← Back to context

Comment by Taniwha

14 hours ago

Thing is capability machines (like this and the 432 and lots of research machines) were very much the thing at the time - cutting edge even. The research literature was full of them. I did a paper design at the time.

What ate them up was "what can you fit all on a chip with not many pins", followed by "what can you fit along with a cache on a chip with more pins", things move so much faster if everything's on the same die.

Tagged architectures are old, Burroughs mainframes had them back in the 70s along with rudimentary hardware objects (pageable even)

The end of the article seems to admit all of what you say but then suggest it is time to revisit; do you think that’s valid or no?

  • I'm in 2 minds, I'm strongly in the RISC camp these days, I know how hard it is to build a truly performant CPU and think that simpler is better as far as ISAs go. Adding segmentation hardware into the addressing path means more clocks and makes it's harder to detect loads/stores that interfere with each other (all load/stores have to block each other until the addressing/tlb lookup has been done ie detecting aliasing ).

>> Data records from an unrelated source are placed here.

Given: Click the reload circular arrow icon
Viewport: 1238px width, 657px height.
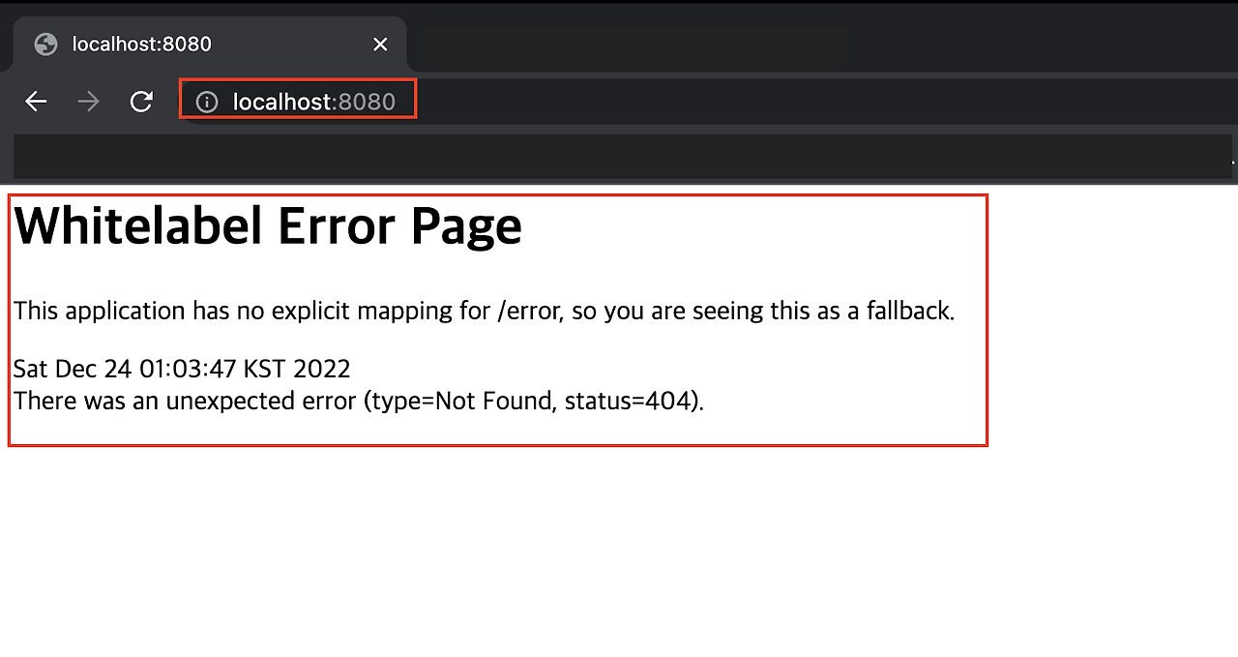Looking at the screenshot, I should (x=141, y=101).
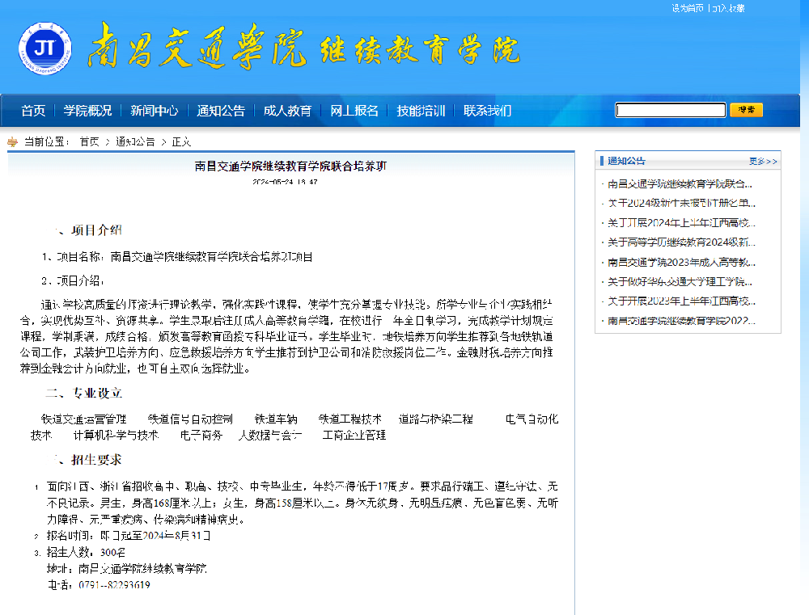Open the 联系我们 contact page

pos(487,111)
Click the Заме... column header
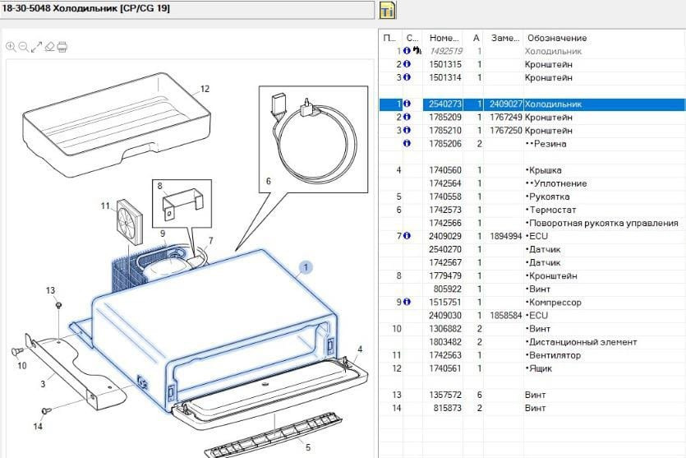 (504, 38)
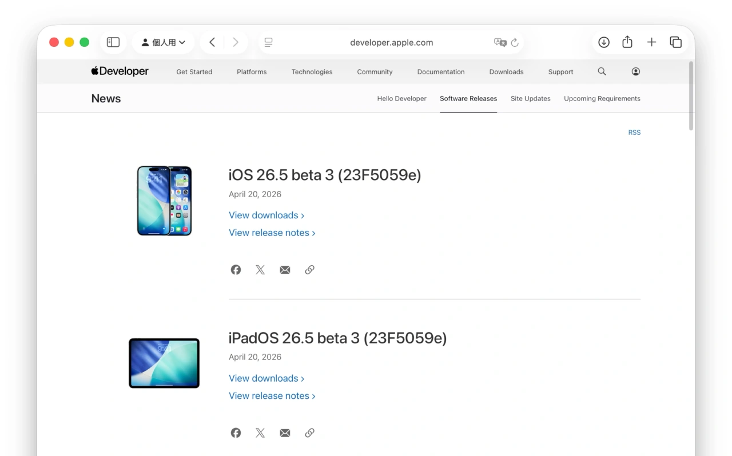
Task: Click the Safari downloads icon
Action: (x=603, y=42)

    A true capability architecture needs separate register files for pointers and data with protections enforced when the address registers are loaded/stored, it's a step away from our models of linear address spaces that many of the languages we use today are based on. And any new CPU that requires everyone to learn a new language is probably a non-starter as a mainstream CPU

    • If only the LLMs have to learn the new language then maybe it can be a starter?